An excellent op-ed from a senior at Yale University about traffic safety issues on the Ivy League campus: http://www.yaledailynews.com/opinion/guest-columns/2009/09/10/ellison-safe-campus-unsafe-streets/.
Timothy Ellison's article focuses in part on the elimination of right turns on red (RTORs), a concept many other pedestrian-rich cities throughout the United States have adopted. Eliminating RTORs was a key recommendation in this year's Nelson/Nygaard gap analysis study of Downtown New Haven. An excerpt from Ellison's op-ed:
In fall 2006, a Yale student, Kaila Queen ’07, was struck and injured by a car at the similar intersection of Elm and High streets. According to the report in the News, Queen said she remembered seeing the “Walk” signal, and the next thing she knew she was lying in a pool of her own blood by the post office. The intersection at Elm and High shares a problem with that at Elm and York: a “No Turn On Red” sign that drivers often ignore.
Queen was disabled for several days and fortunately recovered quickly, but we may not always be so lucky. Having lost a brother to a fatal car accident in 2002, I know what pain an accidental vehicular death can cause a family. What a tragedy it would be to lose anyone here at Yale to negligent drivers when the problem could be rectified.
Among the comments that follow this article:
- Yale students are constantly telling anyone who will listen how threatened they feel by reckless drivers, and yet nothing is ever done. Yale and New Haven, this is a life and death issue. Please take it more seriously!
- But I also agree that drivers in the city have gotten increasingly willing to drive through red lights, and when on a bike I am also aware of how crazy traffic and drivers have gotten. So its a complex problem. Traffic calming and more pedestrian friendly routes are for sure needed.
- On several occasions I've witnessed that a police officer ignoring red light violations, in particular when drivers ignore do-not-turn signs. Of course, drivers have every incentive to violate traffic laws when they don't have to fear the consequences.
- The situation on the streets around the campus, which were designed in the 1950s for high-volume auto traffic and never converted back into pedestrian-friendly streets, is completely unacceptable. Numerous students and Yale affiliates are injured or killed every year. Yale already pays tens of millions a year for security - they've done a great job increasing the feeling of security on campus late at night, and in terms of street crime, the campus is now the safest urban university in the United States. Next, Yale needs to immediately 1) step up the traffic enforcement, 2) following the model of Cambridge, MA or any number of other cities, step up and commit to financing the reconstruction of safe crosswalks throughout the campus, as they have in the past in areas where students have been killed, and 3) publish and implement a bicycle and pedestrian master plan that makes the campus accessible for everyone, not just drivers.

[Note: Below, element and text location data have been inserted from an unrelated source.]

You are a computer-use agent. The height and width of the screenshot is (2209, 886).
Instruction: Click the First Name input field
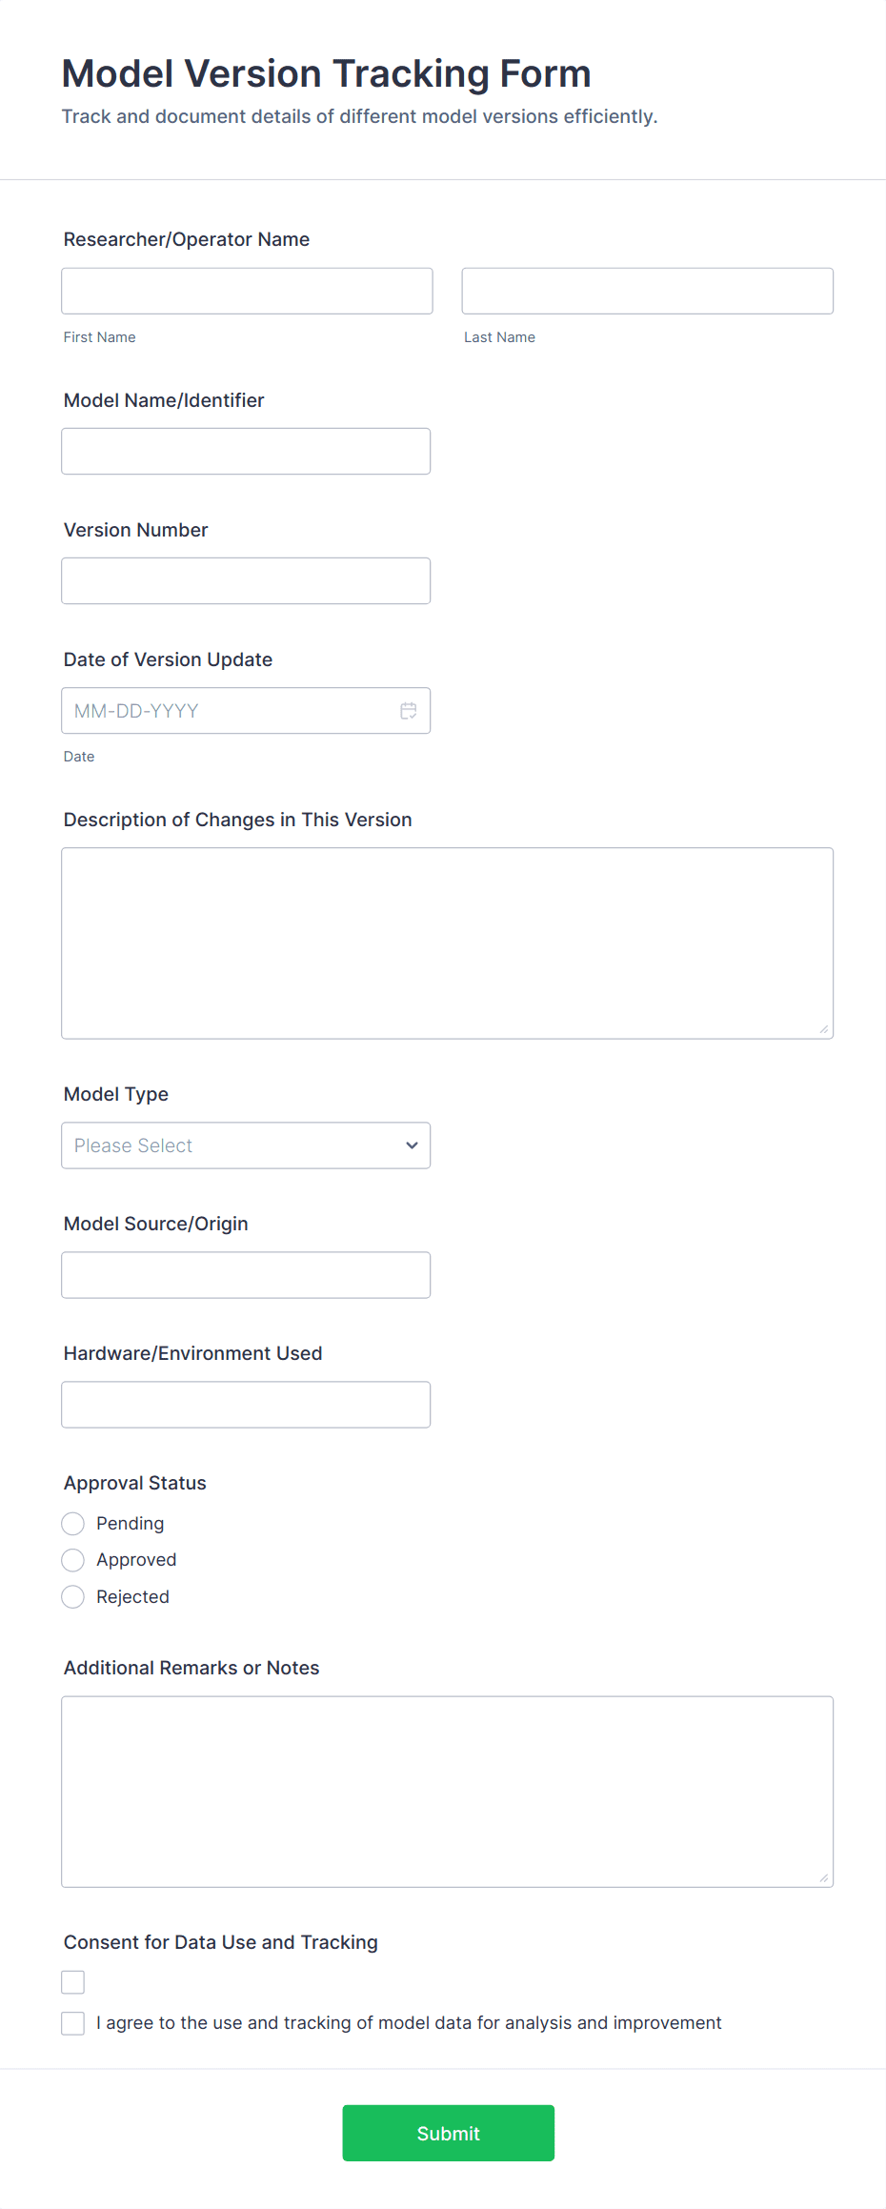(247, 291)
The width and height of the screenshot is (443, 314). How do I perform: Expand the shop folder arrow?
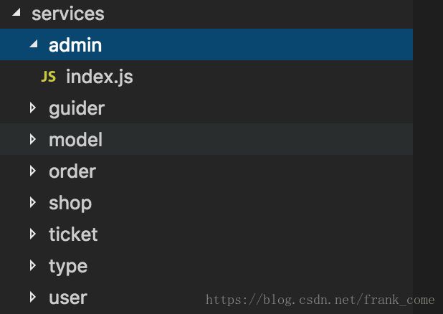click(x=33, y=203)
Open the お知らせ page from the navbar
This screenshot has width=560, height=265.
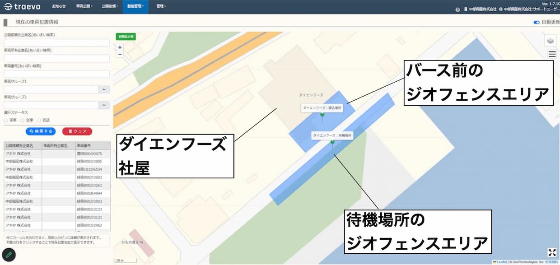59,6
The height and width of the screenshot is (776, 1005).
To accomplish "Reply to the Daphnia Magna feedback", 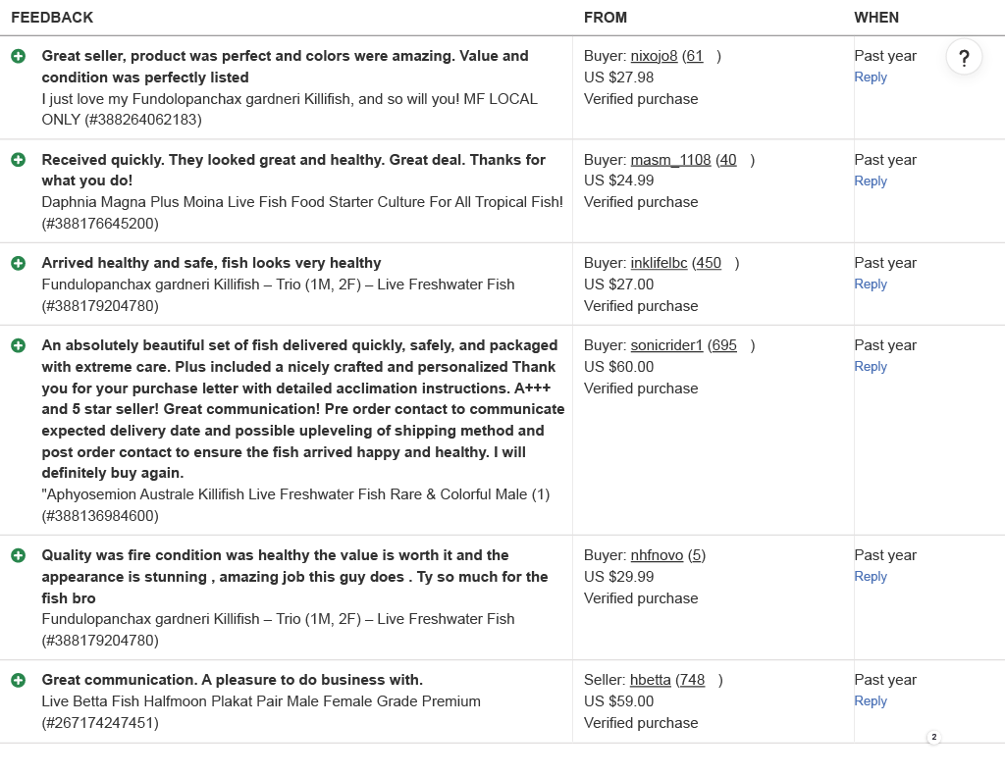I will coord(871,181).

Traffic safety has been an ongoing concern on the Yale Campus; see here for more info and here for one of Yale's responses to the problem. In the past, Yale has contributed to infrastructure and traffic calming improvements around its campus, for example, in the rebuilding the entire Broadway district (shown in the photo above) at the heart of the campus to prioritize pedestrian travel.
For a good overview of the issue, you may download a copy of the Yale College Council and Yale community's Report Re: Traffic Safety at Yale University, released in March 2009 by a group of students, staff and alumni, here (PDF File).
If you'd like to add comments to a particular problem on the campus, here are a couple examples from SeeClickFix, a national forum where people can post non-emergency issues that they would like their neighbors, governments and communities to take action on: 1) Dangerous intersection and videos of red light running at the corner of York and Elm; 2) Need for a mid-block crosswalk on Elm Street near High, which is the main pedestrian route across the campus; 3) Improved crosswalk needed at the corner of Hillhouse and Sachem, near Yale's Science Hill; 4) No pedestrian signal on Route 34 crossings, also known to local residents as the Route 34 "Death Zone." Dozens of similar issues can be found by scrolling around the map.